Что касается ее родителей, то не берусь утверждать, что мы очень благоволили друг к другу. Как я уже говорил, не о таком зяте они мечтали, и они ненароком давали мне понять, что я должен буду горы свернуть, прежде чем окажусь достойным их родства. Признаюсь, правда, что я не облегчал им задачи. Они не знали, с какого бока ко мне подойти. Я, видно, был самым большим разочарованием в их жизни. Выйди их дочь замуж за хиппи, пилюля не оказалась бы более горькой. Наоборот, в таком случае у них оставалась бы надежда; ведь хиппи – это часто дети из хороших семей, которые год или два придуриваются, будто им плевать на материальные блага, чтобы раз и навсегда внести в свою жизнь элемент духовности. Хиппи – это принц в лохмотьях бродяги, этакая пастораль шестидесятых годов.

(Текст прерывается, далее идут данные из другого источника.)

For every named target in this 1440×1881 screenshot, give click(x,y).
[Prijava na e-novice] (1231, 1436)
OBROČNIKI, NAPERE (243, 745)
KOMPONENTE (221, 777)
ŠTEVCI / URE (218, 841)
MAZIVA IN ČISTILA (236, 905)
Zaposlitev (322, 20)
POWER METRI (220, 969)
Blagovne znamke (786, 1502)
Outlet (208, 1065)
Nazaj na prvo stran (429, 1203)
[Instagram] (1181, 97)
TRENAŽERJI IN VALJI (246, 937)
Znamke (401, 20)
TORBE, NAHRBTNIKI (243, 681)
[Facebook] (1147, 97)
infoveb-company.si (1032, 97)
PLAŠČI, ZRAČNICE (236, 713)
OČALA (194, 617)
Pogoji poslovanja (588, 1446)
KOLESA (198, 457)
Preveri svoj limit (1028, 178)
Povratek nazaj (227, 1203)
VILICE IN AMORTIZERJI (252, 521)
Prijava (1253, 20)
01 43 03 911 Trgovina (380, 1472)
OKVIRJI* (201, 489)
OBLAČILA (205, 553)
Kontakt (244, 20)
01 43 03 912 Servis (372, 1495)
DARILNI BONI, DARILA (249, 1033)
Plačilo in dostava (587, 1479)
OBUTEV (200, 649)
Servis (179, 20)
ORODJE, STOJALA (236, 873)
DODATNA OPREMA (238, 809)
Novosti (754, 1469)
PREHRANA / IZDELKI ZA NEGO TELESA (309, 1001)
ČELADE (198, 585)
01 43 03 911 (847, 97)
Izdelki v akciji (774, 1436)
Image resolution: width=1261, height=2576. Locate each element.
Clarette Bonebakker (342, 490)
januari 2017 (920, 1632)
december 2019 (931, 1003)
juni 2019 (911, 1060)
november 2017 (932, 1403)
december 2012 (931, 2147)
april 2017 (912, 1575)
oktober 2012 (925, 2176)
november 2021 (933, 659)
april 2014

Вы думаете, что выходите замуж за нищего философа, и – о чудо! – вдруг оказывается, что он сын профессора Гетеборгского университета или крупного фабриканта из Лилля. Мои же шансы на такую феерическую метаморфозу равнялись нулю. Я был всего лишь молодым инженером, занимающим пока вполне скромную должность. Отец мой тоже был «скромным служащим». Мы все, и я, и мои домашние, были безнадежно скромными. Тяжелый удар для таких просвещенных буржуа, как родители Вероники. Уж лучше бы мне быть рабочим высокой квалификации либо негром с университетским дипломом.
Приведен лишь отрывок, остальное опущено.